- _Work task_:
A verbatim transcript of the data below is required, images omitted.

- _Data_:

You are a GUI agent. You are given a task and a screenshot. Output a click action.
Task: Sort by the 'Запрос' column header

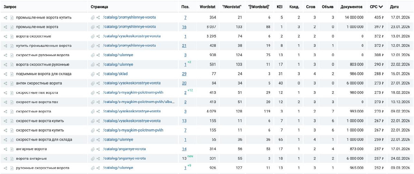10,7
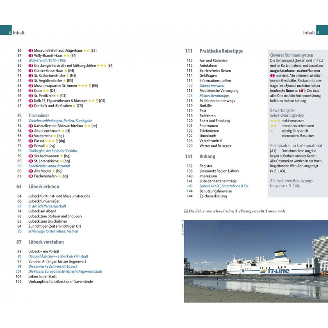The height and width of the screenshot is (328, 328).
Task: Select the 'Praktische Reisetipps' chapter heading
Action: (x=221, y=51)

- _Response for this exercise_:
You are a GUI agent. You are given a task and a screenshot. Output a click action.
Task: Sort by the 'Запрос' column header

10,7
The height and width of the screenshot is (328, 328).
Task: Select the 'Praktische Reisetipps' chapter heading
Action: (x=221, y=51)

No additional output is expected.